Babies who have to go through antibiotic therapy right after being born can have a completely disrupted microbiome and completely change many vital hormones like serotonin. 

The number and diversity of the bacteria in the microbiome can also be affected by these hormones, so it’s a constant back and forth cycle where a disruption in the microbiome causes a disruption in the hormone production, thus furthering dysbiosis in the microbiome. 

  • Overabundance Of Lipopolysaccharide 

Lipopolysaccharide is the most abundant toxin in the body because it’s generated in the gut microbiome. It’s a normal part of bacterial cell wall structures. When the bacteria die or are being excreted to rebuild the LPS, this becomes a regular aspect of the intestinal lining lumen. 

About 70 to 80% or higher of the microbes in your microbiome produce LPS so LPS is not a problem if it’s contained and neutralized within the lumen and taken out through defecation. 

It becomes a problem when it enters the mucosa as it creates immune activation within the mucosa and intestinal lining. It’s even worse when it leaks through the intestinal wall lining and gets into the circulatory system. 

Elevated LPS with the circulatory system is a significant driver of many diseases associated with a disruption in the gut and brain communication.

Some of these diseases include chronic inflammation and disruption of the diversity of the microbiota. This can lead to leptin-resistance because it enters the enteric system and leaks into the gut lining, and disrupts the communication between the enteric system and the brain. 

Basically, LPS disrupts the function and production of leptin in response to caloric intake from diet. A lot of people with leptin resistance end up with obesity and metabolic syndrome. 
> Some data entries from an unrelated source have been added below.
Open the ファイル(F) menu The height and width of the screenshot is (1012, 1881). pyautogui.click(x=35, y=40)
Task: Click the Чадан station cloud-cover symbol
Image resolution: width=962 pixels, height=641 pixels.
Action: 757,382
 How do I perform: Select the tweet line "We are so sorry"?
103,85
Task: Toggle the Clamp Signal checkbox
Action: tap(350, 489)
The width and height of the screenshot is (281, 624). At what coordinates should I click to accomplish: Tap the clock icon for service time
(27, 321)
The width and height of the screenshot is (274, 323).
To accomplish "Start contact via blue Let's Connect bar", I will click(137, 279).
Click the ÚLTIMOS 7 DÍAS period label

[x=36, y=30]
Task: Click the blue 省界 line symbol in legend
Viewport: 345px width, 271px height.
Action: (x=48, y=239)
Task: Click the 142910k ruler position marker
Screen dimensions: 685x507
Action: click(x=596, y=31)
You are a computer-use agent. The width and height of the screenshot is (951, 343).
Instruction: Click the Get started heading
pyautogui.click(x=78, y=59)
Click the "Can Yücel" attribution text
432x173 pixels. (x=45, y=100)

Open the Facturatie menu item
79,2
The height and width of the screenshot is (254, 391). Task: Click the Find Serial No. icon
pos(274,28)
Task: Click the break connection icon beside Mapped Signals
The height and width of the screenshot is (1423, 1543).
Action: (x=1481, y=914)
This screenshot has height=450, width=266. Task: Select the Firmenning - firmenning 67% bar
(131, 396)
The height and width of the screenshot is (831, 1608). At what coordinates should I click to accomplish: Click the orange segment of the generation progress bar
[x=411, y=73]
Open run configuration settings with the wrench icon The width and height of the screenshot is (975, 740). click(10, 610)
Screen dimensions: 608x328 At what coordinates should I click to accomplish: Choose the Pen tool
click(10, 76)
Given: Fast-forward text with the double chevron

  • Stress and Lifestyle Factors

Stress has a significant impact on the limbic system, which is often referred to as the primitive brain and controls many chemical reactions to emotional stimuli and stresses. 

When it’s affected by emotional stress and life experience, the limbic system creates stress hormones that are then transmitted into the microbiome, disrupting the microbiome and the primary communication between the microbiota and the brain. 

This is two-way communication, and the more stress we have, the more the brain can disrupt the microbiome’s function. 

Also, the stress hormone norepinephrine can stimulate biofilm growth, and the more biofilm you have, the harder it is to find and eliminate pathogens in the gut. 

  • SIBO

A growing number of people are affected by SIBO, which can be traced back to slow gastric emptying, slow movement of the small bowel caused by a disruption in the enteric nervous system. 

  • Depression 

LPS has been shown to leak into the circulatory system and enter the blood-brain brain barrier through the circulatory system. Even though the vagus nerve causes inflammation right at the blood-brain barrier, it disrupts dopamine function and receptors and causes depression. 

In Closing 

Ideally, there should be a solid barrier between the inside of your gut walls and your bloodstream to allow the passage of healthy food while preventing toxins, parasites, and certain chemicals from leaving your gut and entering your bloodstream. 

The permeability of the gut-brain axis mainly comes from diet and lifestyle. Of course, we don’t have control over many things, but there’s enough that we do have control over that will make enough of a difference that we don’t have to suffer from a leaky brain or leaky gut.

One of these things is to reduce inflammation, eat a fiber-rich diet, and eliminate processed foods and artificial ingredients. There are also leaky gut supplements that you can take to help repair your gut and restore your health.